On peut s’interroger sur le devenir de cette équipe. Cinq joueurs ont connu la meilleure saison de leur carrière. Qu’est-ce qui dit que les Domi, Tatar, Gallagher, Danault et Petry répèteront l’an prochain ?
Le Canadien ne compte aucun prospect de grand talent chez le Rocket de Laval. Il est évident que d’autres formations telles que les Panthers, les Flyers, les Sabres, les Devils et les Hurricanes s’amélioreront l’an prochain.
Bergevin devra trouver un solide défenseur gaucher capable de remplir le rôle de quart arrière sur sa misérable attaque à cinq et un franc-tireur s’il ne veut pas voir sa troupe manquer les séries pour une troisième saison consécutive, ce qui serait inacceptable à Montréal. Il lui faudra aussi obtenir un deuxième gardien capable de seconder Price. On peut aussi s’interroger sur le choix du frêle Jesperi Kotkaniemi comme troisième choix au repêchage de juin dernier de préférence à l’impressionnant Brady Tkachuk, devenu, dès sa première saison, l’un des meilleurs joueurs des Sénateurs d’Ottawa. La meute montréalaise s’extase devant Kotkaniemi qui montre une fiche de 34 points, dont 11 buts, aucun à l’étranger. Le bilan de Tkachuk est beaucoup plus impressionnant avec ses 45 points, dont 22 buts, sans compter qu’il s’impose physiquement. Rien ne laisse prévoir que Kotkaniemi deviendra un premier joueur de centre comme l’espérait l’organisation lorsqu’elle l’a repêché.

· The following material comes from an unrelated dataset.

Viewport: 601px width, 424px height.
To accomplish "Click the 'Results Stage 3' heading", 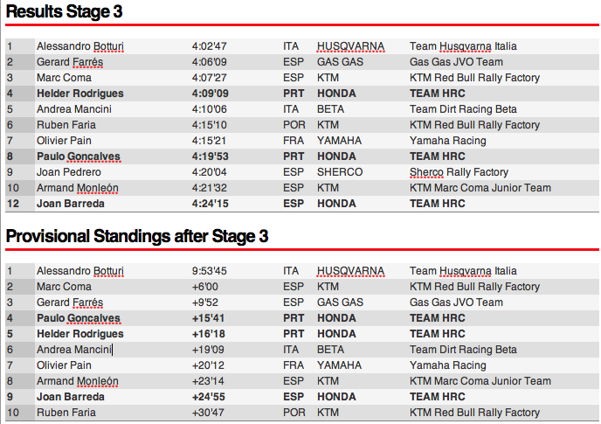I will click(65, 11).
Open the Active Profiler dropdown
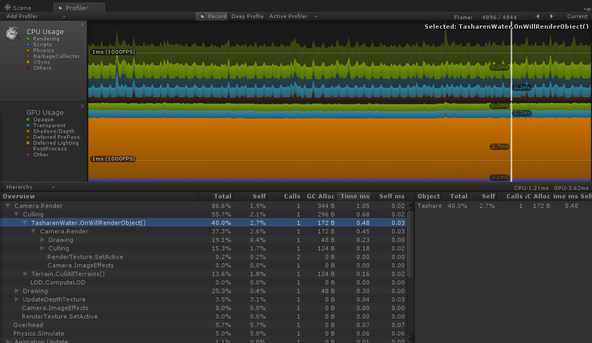592x343 pixels. point(293,16)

Il y a lieu de s’interroger sur sa capacité à remplir ce rôle.
Quant à Tkatchuk, il sera un marqueur de 30 buts et plus par saison. Encore une fois Trevor Timmins, dépisteur en chef du Canadien, pourrait bien s’être gouré avec ce choix.
Une autre décision de Bergevin reste douteuse. Le cas de Jonathan Drouin a été une distraction trop souvent dans le camp montréalais, au cours de la saison. Ses 18 buts sont bien loin de la production qu’on espérait de sa part. Son attitude, son manque d’implication et le peu de compatibilité avec son entraîneur Claude Julien ont davantage créé un malaise.
On peut vraiment se questionner sur les motifs qui avaient incité son directeur gérant Steve Yzerman à Tampa et son entraîneur, John Cooper, à le céder à une autre formation.
Le Canadien a confondu tous les observateurs et ses partisans en livrant une lutte épique jusqu’à la défaite de jeudi dernier devant les Capitals.
La grande question maintenant est de savoir si cette équipe sera aussi coriace l’an prochain. Une chose est certaine, en raison de sa défensive trop vulnérable, Claude Julien doit déjà espérer que Carey Price accomplisse d’autres miracles comme il l’a fait, surtout lors de la deuxième demie du calendrier. Parce que Price demeure le meilleur joueur du Canadien et sans ses exploits, son équipe restera parmi les négligées. En raison des performances du Canadien, Marc Bergevin va recevoir un autre vote de confiance de son patron Geoff Molson. Mais si l’an prochain son équipe se retrouve chez les exclus du tournoi printanier, il se pourrait bien qu’on lui montre la sortie.